I’ve been on the internet for a long, long time (as long as you refer to the 1990’s as old, I guess)… and as a writer, especially a genre author, one of the first real “homes” I found on the web was the Forward Motion boards, and there I was not only introduced to the Great and Powerful Holly Lisle, but also the fantastic Lazette Gifford (Twitter – @LazetteG). Not only does she run the boards, Vision for Writers and is active on her blog and twitter, but she is a prolific and really fabulous author.
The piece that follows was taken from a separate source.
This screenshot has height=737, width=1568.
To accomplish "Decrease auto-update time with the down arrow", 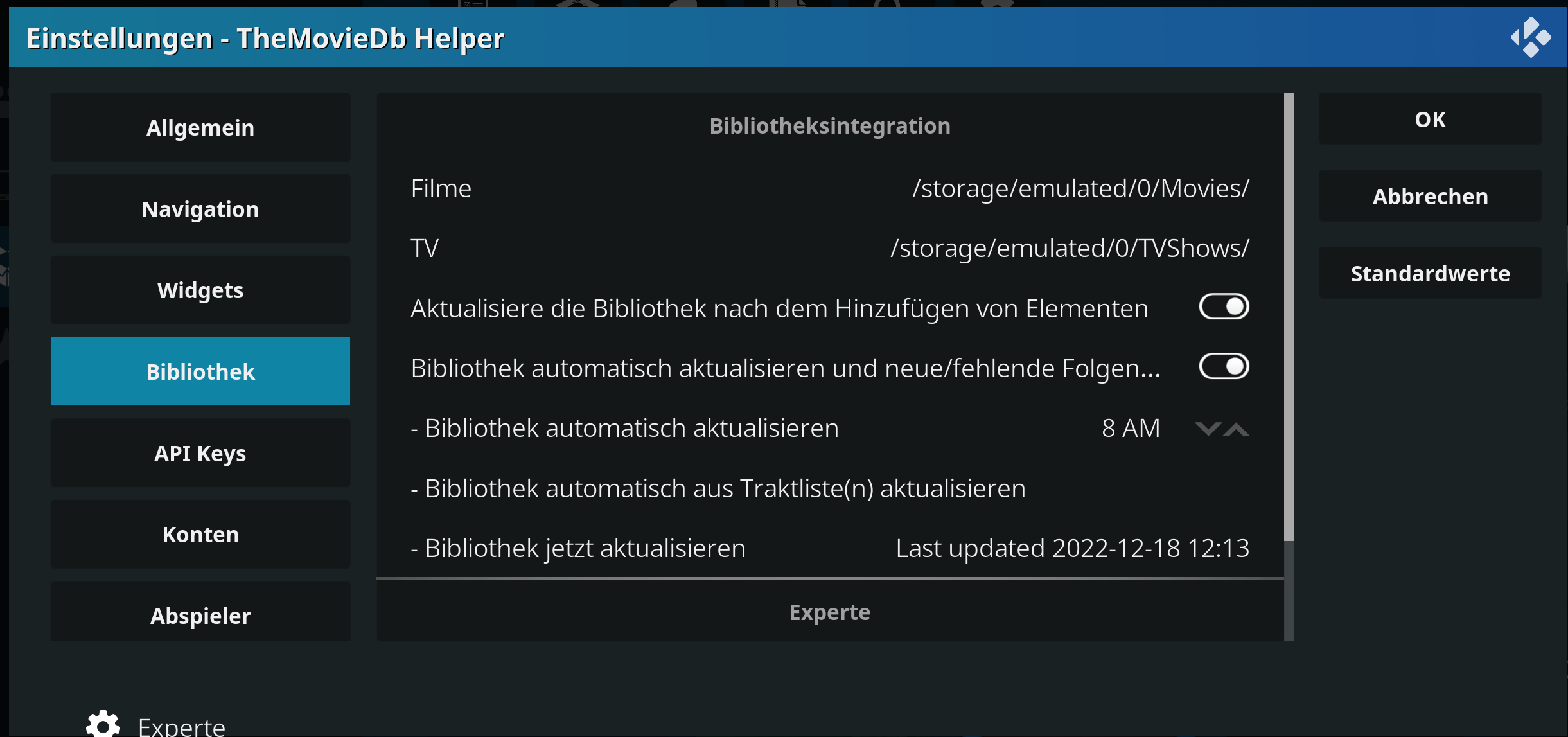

I’ve become dependent on her to be a driving force to help my wordcount during Nanowrimo, as she usually works on multiple projects during that crazy month, while I usually squeak out just enough to win some years.
I jumped at the chance when I saw her tweet looking for reviewers for her new ebook, Kat Among the Pigeons (Available on Smashwords for $1.99).
(Disclaimer for FTC regulations – I have received this book at no cost as a reviewer)
Katlyn is a member of a fae clan whose job is to stand the line between human and magical lands, a secret she has trouble hiding from her new human boyfriend even before she unexpectedly finds the fate of the world in her hands.
She isn’t magically strong, and unlike other fae who understand all animals, she only caught birds and cats — not a good combination. However, when she isn’t able to reach other fae for help, Kat and her boyfriend frantically fight the enemy with the aid of a lazy tom cat, an African gray parrot who only speaks in verse, and a wise-cracking cockatiel with a bad attitude.
She’s trying very hard not to think the world is doomed
Kat Among the Pigeons feels a bit lighter than some urban fantasy than I’ve reviewed previously on FanaticSpace. That may not feel the same for other readers, but unlike most urban fantasy I’ve read that leans more towards the pessimistic, this book always lent itself a ray of hope to hold onto for the characters.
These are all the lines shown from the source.